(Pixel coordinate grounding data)
◇ ◇ ◇
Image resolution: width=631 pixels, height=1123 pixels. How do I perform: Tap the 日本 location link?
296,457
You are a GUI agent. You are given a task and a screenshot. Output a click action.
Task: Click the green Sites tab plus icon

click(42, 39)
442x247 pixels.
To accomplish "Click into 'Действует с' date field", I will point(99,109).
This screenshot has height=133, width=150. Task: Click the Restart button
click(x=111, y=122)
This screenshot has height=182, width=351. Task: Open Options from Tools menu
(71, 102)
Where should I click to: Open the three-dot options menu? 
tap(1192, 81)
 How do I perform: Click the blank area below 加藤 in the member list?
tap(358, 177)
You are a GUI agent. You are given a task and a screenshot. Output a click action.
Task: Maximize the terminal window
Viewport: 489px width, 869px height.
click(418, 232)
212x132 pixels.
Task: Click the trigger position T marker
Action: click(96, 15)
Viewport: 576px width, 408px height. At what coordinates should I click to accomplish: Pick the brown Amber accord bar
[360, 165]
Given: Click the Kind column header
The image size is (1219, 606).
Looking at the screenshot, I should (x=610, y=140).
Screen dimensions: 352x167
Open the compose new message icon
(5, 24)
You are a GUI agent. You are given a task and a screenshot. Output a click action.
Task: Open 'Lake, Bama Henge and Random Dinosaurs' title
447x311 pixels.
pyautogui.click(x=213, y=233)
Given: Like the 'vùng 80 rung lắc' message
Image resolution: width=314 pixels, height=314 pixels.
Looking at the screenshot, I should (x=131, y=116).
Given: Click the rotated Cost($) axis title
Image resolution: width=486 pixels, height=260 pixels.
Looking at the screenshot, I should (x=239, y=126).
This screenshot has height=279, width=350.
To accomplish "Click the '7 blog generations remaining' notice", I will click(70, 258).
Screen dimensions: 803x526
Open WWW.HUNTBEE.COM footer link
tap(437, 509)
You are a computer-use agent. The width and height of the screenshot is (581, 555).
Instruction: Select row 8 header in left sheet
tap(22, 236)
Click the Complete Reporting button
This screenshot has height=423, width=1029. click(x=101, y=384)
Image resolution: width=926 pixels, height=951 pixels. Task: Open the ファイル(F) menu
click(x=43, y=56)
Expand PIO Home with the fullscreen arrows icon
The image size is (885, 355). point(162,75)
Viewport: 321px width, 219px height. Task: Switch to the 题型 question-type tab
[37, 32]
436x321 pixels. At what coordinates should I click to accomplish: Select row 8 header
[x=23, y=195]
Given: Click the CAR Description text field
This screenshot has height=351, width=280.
◇ ◇ ◇
This exercise calls for every record to be restated word for word.

> Solution for this task
Image resolution: width=631 pixels, height=1123 pixels. How do I perform: Tap the 日本 location link?
296,457
You are a GUI agent. You are given a task and a screenshot. Output a click action.
Task: Click the green Sites tab plus icon

click(42, 39)
442x247 pixels.
To accomplish "Click into 'Действует с' date field", I will point(99,109).
This screenshot has height=133, width=150. Task: Click the Restart button
click(x=111, y=122)
This screenshot has height=182, width=351. Task: Open Options from Tools menu
(71, 102)
Where should I click to: Open the three-dot options menu? 
tap(1192, 81)
 How do I perform: Click the blank area below 加藤 in the member list?
tap(358, 177)
You are a GUI agent. You are given a task and a screenshot. Output a click action.
Task: Maximize the terminal window
Viewport: 489px width, 869px height.
click(418, 232)
212x132 pixels.
Task: Click the trigger position T marker
Action: click(96, 15)
Viewport: 576px width, 408px height. At what coordinates should I click to accomplish: Pick the brown Amber accord bar
[360, 165]
Given: Click the Kind column header
The image size is (1219, 606).
Looking at the screenshot, I should (x=610, y=140).
Screen dimensions: 352x167
Open the compose new message icon
(5, 24)
You are a GUI agent. You are given a task and a screenshot. Output a click action.
Task: Open 'Lake, Bama Henge and Random Dinosaurs' title
447x311 pixels.
pyautogui.click(x=213, y=233)
Given: Like the 'vùng 80 rung lắc' message
Image resolution: width=314 pixels, height=314 pixels.
Looking at the screenshot, I should (x=131, y=116).
Given: Click the rotated Cost($) axis title
Image resolution: width=486 pixels, height=260 pixels.
Looking at the screenshot, I should (x=239, y=126).
This screenshot has height=279, width=350.
To accomplish "Click the '7 blog generations remaining' notice", I will click(70, 258).
Screen dimensions: 803x526
Open WWW.HUNTBEE.COM footer link
tap(437, 509)
You are a computer-use agent. The width and height of the screenshot is (581, 555).
Instruction: Select row 8 header in left sheet
tap(22, 236)
Click the Complete Reporting button
This screenshot has height=423, width=1029. click(x=101, y=384)
Image resolution: width=926 pixels, height=951 pixels. Task: Open the ファイル(F) menu
click(x=43, y=56)
Expand PIO Home with the fullscreen arrows icon
The image size is (885, 355). point(162,75)
Viewport: 321px width, 219px height. Task: Switch to the 题型 question-type tab
[37, 32]
436x321 pixels. At what coordinates should I click to accomplish: Select row 8 header
[x=23, y=195]
Given: Click the CAR Description text field
This screenshot has height=351, width=280.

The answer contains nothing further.